Task to carry out:
Update the entries from the line that contains "Click the Our Targets heading text" down to the line that contains "Image resolution: width=433" by changing "radio button" to "option button" and leaving the rest as it is. Give back only those lines.

Data for processing:

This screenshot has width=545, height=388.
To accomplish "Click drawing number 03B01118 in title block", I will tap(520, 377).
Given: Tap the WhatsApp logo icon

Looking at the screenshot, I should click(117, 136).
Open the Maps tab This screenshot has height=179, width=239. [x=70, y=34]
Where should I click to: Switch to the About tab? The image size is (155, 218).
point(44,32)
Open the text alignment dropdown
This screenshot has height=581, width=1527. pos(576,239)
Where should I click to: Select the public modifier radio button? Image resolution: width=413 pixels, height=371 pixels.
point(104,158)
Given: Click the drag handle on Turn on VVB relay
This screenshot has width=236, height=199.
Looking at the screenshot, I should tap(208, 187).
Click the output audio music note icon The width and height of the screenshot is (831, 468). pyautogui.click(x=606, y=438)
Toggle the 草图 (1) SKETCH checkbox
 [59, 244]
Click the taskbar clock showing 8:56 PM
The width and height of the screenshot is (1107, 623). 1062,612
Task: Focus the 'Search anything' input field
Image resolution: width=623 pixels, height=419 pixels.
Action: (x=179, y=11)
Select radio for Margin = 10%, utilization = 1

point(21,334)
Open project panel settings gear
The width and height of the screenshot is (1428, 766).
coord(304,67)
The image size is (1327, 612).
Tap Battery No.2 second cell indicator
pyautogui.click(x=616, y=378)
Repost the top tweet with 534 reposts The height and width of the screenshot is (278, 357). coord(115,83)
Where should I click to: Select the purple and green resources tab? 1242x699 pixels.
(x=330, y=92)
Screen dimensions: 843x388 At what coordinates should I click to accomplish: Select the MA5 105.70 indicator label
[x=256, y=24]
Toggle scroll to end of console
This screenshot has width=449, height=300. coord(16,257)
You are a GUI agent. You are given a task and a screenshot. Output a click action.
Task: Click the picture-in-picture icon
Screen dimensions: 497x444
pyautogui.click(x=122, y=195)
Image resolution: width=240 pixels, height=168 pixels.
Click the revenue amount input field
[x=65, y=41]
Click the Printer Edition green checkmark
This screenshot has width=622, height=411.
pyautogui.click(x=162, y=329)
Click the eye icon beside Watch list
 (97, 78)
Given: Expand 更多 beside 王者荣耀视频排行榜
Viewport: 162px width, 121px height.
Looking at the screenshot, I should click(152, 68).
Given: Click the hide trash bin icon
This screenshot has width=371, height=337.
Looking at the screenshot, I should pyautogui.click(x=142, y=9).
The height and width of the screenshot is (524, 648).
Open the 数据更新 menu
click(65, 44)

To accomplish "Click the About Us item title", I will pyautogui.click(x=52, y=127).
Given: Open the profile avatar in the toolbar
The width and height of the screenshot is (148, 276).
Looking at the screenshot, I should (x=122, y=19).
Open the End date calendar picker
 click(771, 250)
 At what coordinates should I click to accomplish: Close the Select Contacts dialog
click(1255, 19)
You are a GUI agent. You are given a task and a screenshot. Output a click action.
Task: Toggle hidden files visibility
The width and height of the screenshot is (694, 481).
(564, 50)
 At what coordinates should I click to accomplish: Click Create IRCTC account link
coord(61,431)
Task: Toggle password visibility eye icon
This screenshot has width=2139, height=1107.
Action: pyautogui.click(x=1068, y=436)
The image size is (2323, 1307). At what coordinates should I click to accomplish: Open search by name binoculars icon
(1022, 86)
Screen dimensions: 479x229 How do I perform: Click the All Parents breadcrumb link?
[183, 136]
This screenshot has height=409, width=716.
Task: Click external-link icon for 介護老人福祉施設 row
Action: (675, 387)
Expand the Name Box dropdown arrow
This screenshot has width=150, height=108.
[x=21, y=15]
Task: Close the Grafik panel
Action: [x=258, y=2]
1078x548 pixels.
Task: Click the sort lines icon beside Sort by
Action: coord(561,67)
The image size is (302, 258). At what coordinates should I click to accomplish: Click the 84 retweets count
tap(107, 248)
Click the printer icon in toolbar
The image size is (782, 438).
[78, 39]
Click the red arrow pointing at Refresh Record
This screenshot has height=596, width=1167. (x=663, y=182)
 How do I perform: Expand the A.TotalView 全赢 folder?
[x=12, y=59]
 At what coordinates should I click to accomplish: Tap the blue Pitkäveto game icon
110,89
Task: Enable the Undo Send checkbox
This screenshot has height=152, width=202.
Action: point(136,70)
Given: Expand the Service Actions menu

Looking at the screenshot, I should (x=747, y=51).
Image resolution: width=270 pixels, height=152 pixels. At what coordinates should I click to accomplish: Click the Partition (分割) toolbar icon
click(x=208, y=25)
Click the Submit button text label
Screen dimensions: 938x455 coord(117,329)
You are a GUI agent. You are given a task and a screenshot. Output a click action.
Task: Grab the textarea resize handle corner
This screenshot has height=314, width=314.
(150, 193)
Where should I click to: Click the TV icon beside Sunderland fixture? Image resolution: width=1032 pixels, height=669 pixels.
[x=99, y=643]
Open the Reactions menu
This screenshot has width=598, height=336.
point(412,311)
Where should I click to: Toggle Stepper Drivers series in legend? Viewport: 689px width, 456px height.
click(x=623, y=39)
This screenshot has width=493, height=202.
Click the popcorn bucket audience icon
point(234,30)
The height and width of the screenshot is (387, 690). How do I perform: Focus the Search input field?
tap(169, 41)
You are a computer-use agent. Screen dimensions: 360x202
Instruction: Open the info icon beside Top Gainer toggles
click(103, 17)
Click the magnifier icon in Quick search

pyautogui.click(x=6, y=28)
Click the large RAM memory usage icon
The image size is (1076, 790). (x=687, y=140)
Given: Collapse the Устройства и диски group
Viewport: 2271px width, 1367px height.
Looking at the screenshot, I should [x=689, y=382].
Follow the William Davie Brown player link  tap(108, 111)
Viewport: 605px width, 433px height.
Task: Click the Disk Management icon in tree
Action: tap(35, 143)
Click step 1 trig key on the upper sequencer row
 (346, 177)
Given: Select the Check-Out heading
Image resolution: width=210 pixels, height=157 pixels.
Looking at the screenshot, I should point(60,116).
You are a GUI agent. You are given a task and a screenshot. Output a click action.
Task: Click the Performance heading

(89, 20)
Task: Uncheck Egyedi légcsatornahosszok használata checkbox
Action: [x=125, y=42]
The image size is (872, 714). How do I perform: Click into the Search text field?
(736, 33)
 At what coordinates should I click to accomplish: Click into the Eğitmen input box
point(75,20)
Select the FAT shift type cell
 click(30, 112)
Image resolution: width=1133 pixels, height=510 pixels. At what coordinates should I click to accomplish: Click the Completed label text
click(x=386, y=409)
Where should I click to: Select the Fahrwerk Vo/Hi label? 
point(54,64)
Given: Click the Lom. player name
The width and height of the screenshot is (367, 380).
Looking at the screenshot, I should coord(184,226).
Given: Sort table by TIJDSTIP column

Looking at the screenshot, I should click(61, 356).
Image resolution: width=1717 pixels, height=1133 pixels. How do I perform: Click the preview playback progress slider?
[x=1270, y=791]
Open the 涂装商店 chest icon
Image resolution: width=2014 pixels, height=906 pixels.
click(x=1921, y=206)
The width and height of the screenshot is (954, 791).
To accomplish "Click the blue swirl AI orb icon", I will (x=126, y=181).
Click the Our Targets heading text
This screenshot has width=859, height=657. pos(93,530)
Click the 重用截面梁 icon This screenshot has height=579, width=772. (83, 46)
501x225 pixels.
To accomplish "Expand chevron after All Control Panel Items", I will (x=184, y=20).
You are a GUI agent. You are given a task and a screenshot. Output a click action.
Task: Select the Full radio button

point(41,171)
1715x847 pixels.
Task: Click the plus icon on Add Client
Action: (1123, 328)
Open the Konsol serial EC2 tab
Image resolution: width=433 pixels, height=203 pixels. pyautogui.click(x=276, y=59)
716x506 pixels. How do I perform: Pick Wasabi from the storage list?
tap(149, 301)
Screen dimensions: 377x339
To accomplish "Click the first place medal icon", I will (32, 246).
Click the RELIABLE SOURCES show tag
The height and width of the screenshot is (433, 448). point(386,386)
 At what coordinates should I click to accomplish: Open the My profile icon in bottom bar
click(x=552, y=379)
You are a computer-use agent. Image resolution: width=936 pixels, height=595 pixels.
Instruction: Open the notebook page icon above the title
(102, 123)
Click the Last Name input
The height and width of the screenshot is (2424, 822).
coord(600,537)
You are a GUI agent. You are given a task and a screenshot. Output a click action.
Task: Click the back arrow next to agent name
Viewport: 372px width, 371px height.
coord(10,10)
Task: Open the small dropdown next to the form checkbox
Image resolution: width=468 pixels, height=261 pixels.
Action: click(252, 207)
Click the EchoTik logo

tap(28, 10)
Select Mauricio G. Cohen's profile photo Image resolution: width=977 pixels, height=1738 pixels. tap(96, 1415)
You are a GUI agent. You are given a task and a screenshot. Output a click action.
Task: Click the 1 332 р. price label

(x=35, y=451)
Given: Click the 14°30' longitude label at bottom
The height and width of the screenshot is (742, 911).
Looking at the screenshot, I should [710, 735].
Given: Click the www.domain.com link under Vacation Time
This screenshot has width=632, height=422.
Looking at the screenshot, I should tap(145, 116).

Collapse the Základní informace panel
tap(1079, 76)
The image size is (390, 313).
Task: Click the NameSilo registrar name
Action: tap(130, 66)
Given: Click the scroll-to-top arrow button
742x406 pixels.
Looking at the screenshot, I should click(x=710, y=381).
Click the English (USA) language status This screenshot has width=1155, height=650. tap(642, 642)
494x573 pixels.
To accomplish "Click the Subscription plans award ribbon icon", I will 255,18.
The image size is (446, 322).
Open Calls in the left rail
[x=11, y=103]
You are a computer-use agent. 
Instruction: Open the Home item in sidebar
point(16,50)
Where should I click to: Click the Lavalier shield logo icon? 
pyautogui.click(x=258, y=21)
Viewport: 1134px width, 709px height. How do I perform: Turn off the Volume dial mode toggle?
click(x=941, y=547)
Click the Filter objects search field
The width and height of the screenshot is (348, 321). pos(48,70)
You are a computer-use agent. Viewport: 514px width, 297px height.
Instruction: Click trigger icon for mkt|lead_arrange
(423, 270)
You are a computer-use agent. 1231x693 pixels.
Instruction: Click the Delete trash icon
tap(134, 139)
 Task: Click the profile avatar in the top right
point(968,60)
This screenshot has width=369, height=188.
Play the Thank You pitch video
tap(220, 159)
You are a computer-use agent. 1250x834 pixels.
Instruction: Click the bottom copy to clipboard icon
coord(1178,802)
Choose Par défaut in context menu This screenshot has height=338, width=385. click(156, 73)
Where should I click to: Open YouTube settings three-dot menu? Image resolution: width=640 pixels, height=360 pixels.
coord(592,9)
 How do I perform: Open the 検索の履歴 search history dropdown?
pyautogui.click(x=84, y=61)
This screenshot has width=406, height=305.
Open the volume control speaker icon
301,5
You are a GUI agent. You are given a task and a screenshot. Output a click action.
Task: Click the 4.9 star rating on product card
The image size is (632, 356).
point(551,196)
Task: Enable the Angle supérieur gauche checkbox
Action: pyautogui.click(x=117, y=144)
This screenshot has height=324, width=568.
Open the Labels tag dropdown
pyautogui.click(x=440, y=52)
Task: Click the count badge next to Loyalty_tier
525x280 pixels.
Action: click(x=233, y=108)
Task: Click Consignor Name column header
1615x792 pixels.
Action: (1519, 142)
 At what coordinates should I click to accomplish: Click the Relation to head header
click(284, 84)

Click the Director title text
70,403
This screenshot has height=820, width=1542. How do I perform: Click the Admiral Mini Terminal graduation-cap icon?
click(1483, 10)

Result:
Click the Our Targets heading text
This screenshot has width=859, height=657. pos(93,530)
Click the 重用截面梁 icon This screenshot has height=579, width=772. (83, 46)
501x225 pixels.
To accomplish "Expand chevron after All Control Panel Items", I will (x=184, y=20).
You are a GUI agent. You are given a task and a screenshot. Output a click action.
Task: Select the Full option button

point(41,171)
1715x847 pixels.
Task: Click the plus icon on Add Client
Action: (1123, 328)
Open the Konsol serial EC2 tab
Image resolution: width=433 pixels, height=203 pixels. pyautogui.click(x=276, y=59)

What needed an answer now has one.